Firli menjelaskan, suasana sekarang ialah fokus penanganan Covid-19. Menurutnya, bisa saja terjadi penyimpangan dalam penyusunan anggaran, baik itu bantuan sosial (bansos), SILPA APBD, maupun APBD perubahan.
Dalam penyusunan itu, kepala daerah tak sendiri, melainkan para pihak seperti legislatif dan para kepala dinas juga terlibat. Penyimpangan yang dimaksud dapat berupa peningkatan alokasi dana bansos.
Penyaluran dana bansos hanya dilakukan kepada kroni dan konstituen calon kepala daerah yang bersangkutan.

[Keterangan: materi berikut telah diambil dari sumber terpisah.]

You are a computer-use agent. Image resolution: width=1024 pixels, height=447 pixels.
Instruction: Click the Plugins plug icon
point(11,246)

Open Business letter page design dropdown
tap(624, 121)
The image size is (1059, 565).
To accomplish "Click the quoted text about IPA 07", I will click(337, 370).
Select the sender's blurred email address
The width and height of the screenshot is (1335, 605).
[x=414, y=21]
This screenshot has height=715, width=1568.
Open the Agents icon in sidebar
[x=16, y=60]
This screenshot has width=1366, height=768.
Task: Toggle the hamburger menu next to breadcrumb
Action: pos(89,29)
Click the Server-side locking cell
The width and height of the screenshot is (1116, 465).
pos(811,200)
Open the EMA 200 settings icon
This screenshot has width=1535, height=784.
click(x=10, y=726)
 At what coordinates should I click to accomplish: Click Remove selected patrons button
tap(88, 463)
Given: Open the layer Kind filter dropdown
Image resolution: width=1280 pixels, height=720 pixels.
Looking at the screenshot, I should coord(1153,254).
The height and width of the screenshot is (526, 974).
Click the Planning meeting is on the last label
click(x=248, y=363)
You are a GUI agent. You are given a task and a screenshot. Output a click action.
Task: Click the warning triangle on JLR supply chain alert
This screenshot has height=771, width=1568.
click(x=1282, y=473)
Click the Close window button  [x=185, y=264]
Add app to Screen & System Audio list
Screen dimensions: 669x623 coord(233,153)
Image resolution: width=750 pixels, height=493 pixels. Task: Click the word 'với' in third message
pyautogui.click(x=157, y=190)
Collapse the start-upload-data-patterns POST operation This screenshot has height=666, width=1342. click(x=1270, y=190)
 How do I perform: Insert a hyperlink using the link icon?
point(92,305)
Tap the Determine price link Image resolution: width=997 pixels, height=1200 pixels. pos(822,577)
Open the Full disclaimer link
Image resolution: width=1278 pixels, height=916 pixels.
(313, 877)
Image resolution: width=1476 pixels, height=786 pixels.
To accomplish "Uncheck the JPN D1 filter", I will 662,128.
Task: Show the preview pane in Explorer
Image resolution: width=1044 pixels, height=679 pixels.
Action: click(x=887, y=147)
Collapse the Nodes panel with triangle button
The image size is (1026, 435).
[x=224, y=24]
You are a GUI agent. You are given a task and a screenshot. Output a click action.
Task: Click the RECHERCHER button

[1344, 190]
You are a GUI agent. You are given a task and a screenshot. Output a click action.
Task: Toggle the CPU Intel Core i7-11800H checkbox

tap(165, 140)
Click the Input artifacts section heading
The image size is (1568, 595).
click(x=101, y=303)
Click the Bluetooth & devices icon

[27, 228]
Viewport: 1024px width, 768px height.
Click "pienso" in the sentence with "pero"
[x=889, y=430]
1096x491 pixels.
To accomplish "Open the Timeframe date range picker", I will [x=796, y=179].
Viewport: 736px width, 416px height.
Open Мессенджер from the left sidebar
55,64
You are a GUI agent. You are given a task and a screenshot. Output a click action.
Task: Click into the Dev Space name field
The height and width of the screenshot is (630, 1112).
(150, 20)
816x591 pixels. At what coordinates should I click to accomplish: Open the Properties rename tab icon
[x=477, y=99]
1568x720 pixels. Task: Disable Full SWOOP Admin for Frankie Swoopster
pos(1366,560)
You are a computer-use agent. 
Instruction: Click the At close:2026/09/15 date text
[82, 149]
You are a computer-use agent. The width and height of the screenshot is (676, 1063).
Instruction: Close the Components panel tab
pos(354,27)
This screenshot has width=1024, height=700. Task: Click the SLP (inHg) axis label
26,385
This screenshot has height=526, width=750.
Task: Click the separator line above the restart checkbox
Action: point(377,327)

Firli mengimbau setiap pihak dalam penyusunan anggaran tidak menerima janji, timbal balik, uang ketuk palu, serta hadiah atau gratifikasi, termasuk dalam pengadaan barang dan jasa pemerintah.
"Apalagi seandainya calon petahana itu mulai tuh kepala dinas dikumpulkan, 'Anda masih mendukung saya atau tidak'. Tidak boleh ada pergantian sekarang, dan setelah dilantik pun tidak boleh ada pergantian," kata Firli.
Modus lainnya, aparatur sipil negara (ASN) kerap disuruh mendukung calon kepala daerah tertentu. Firli mengingatkan setiap pihak tidak mengintimidasi para ASN agar memilih calon tertentu.
Kemudian, sering juga terjadi modus penyalahgunaan fasilitas negara. Dalam rangka pemenangan pilkada, calon pejawat kepala daerah dilarang menggunakan fasilitas kantor mulai dari kendaraan dinas termasuk BBM-nya hingga uang bansos disalahgunakan untuk menarik masyarakat agar memilih dirinya.
Ada juga modus yang harus diwaspadai saat pilkada yakni penyalahgunaan kewenangan mengeluarkan izin pengelolaan sumber daya alam, mutasi, dan sebagainya. Menurut Firli, kemungkinan terjadi negosiasi antarpihak agar mempercepat penerbitan izin.
"Ada sistem kebut kejar setoran, percepat keluarkan izinnya, ada terjadi negosiasi di situ," kata Firli.